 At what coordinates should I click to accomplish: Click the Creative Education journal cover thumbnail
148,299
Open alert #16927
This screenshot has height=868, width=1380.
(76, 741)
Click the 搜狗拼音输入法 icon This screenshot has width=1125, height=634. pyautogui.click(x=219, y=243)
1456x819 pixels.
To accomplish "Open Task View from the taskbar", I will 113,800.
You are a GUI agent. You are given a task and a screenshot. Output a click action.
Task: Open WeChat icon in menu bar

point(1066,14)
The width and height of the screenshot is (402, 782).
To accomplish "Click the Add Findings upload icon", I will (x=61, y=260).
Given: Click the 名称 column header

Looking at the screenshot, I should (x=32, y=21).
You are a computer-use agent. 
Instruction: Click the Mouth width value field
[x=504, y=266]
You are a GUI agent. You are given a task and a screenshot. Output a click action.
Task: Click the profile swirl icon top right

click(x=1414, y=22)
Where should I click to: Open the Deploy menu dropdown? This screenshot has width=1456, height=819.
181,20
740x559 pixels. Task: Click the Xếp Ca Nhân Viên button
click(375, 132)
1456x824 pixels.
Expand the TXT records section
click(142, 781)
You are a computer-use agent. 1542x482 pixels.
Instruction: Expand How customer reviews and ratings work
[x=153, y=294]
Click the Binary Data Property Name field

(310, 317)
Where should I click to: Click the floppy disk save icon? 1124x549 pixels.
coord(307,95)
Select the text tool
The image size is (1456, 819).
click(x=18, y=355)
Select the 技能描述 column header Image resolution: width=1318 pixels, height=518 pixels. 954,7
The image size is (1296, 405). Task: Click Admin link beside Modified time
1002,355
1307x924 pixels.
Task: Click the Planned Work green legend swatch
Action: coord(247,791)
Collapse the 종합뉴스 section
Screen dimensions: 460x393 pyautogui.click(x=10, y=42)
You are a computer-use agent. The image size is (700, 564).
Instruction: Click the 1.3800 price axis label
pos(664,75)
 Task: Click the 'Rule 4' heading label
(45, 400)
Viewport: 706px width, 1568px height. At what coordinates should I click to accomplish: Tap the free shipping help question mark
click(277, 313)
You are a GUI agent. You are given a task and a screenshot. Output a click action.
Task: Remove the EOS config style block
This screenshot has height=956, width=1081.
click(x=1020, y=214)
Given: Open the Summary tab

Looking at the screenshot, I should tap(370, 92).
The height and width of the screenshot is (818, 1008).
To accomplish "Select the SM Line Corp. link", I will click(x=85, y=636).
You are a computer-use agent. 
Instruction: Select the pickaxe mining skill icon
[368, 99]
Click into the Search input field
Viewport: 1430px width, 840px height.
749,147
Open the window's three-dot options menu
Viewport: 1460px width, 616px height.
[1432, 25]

|---|

→ **Exercise**
Copy out all of the lines above, replacing "Instruction" with "Goal" every time it appears and keeping everything else the same.

→ **Correct answer**
 At what coordinates should I click to accomplish: Click the Creative Education journal cover thumbnail
148,299
Open alert #16927
This screenshot has height=868, width=1380.
(76, 741)
Click the 搜狗拼音输入法 icon This screenshot has width=1125, height=634. pyautogui.click(x=219, y=243)
1456x819 pixels.
To accomplish "Open Task View from the taskbar", I will 113,800.
You are a GUI agent. You are given a task and a screenshot. Output a click action.
Task: Open WeChat icon in menu bar

point(1066,14)
The width and height of the screenshot is (402, 782).
To accomplish "Click the Add Findings upload icon", I will (x=61, y=260).
Given: Click the 名称 column header

Looking at the screenshot, I should (x=32, y=21).
You are a computer-use agent. 
Goal: Click the Mouth width value field
[x=504, y=266]
You are a GUI agent. You are given a task and a screenshot. Output a click action.
Task: Click the profile swirl icon top right

click(x=1414, y=22)
Where should I click to: Open the Deploy menu dropdown? This screenshot has width=1456, height=819.
181,20
740x559 pixels. Task: Click the Xếp Ca Nhân Viên button
click(375, 132)
1456x824 pixels.
Expand the TXT records section
click(142, 781)
You are a computer-use agent. 1542x482 pixels.
Goal: Expand How customer reviews and ratings work
[x=153, y=294]
Click the Binary Data Property Name field

(310, 317)
Where should I click to: Click the floppy disk save icon? 1124x549 pixels.
coord(307,95)
Select the text tool
The image size is (1456, 819).
click(x=18, y=355)
Select the 技能描述 column header Image resolution: width=1318 pixels, height=518 pixels. 954,7
The image size is (1296, 405). Task: Click Admin link beside Modified time
1002,355
1307x924 pixels.
Task: Click the Planned Work green legend swatch
Action: coord(247,791)
Collapse the 종합뉴스 section
Screen dimensions: 460x393 pyautogui.click(x=10, y=42)
You are a computer-use agent. The image size is (700, 564).
Goal: Click the 1.3800 price axis label
pos(664,75)
 Task: Click the 'Rule 4' heading label
(45, 400)
Viewport: 706px width, 1568px height. At what coordinates should I click to accomplish: Tap the free shipping help question mark
click(277, 313)
You are a GUI agent. You are given a task and a screenshot. Output a click action.
Task: Remove the EOS config style block
This screenshot has height=956, width=1081.
click(x=1020, y=214)
Given: Open the Summary tab

Looking at the screenshot, I should tap(370, 92).
The height and width of the screenshot is (818, 1008).
To accomplish "Select the SM Line Corp. link", I will click(x=85, y=636).
You are a computer-use agent. 
Goal: Select the pickaxe mining skill icon
[368, 99]
Click into the Search input field
Viewport: 1430px width, 840px height.
749,147
Open the window's three-dot options menu
Viewport: 1460px width, 616px height.
[1432, 25]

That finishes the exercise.